Mobile operators could incorporate the Open Garden Network API in their handset software to give subscribers better coverage, he said. When subscribers can't reach the carrier's nearest cell, they may be able to reach it via a string of Open Garden users in between. With Bluetooth Low energy, for example, each hop is about 100 feet (30 meters), but the network can make multiple hops, Daligault said. That could improve the subscriber experience at large events, where there may be many active devices but not enough cellular capacity.
However, the network isn't intended to be a panacea for overtaxed cells or poor coverage.

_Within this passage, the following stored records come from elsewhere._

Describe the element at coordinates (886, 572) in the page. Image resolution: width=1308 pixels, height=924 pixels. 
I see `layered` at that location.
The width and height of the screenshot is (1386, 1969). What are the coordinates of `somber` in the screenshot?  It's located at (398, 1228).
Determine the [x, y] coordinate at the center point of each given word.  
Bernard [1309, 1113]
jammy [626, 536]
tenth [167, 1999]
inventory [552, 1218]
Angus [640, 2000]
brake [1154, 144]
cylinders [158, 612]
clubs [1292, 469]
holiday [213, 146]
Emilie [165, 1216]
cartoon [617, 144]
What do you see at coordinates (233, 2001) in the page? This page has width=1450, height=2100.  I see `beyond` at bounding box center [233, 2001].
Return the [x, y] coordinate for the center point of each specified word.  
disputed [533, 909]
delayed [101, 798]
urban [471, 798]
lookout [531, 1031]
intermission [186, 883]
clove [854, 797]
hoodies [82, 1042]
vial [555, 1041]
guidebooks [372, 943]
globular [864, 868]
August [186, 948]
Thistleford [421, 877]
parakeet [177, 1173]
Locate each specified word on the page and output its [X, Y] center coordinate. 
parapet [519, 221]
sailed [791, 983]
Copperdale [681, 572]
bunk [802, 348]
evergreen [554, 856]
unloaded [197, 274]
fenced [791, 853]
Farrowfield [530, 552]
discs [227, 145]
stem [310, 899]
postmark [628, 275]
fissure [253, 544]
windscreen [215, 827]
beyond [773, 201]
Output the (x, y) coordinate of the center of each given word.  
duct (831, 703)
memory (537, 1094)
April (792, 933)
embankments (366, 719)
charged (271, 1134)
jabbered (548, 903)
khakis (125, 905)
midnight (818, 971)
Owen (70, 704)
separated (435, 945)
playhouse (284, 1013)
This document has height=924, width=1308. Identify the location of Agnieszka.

It's designed to carry relatively small amounts of data, such as those GPS coordinates that TrackR devices send, rather than video streams or other heavy traffic, Daligault said.
Users who download an app that can connect to the Open Garden Network won't end up as the sole Internet link for a mob of people and use up a month's worth of data allowance on their behalf, Daligault said. When that user goes out of cell coverage, they'll get online through others and not be paying for any of the bits.
"You get as much as you give," Daligault said.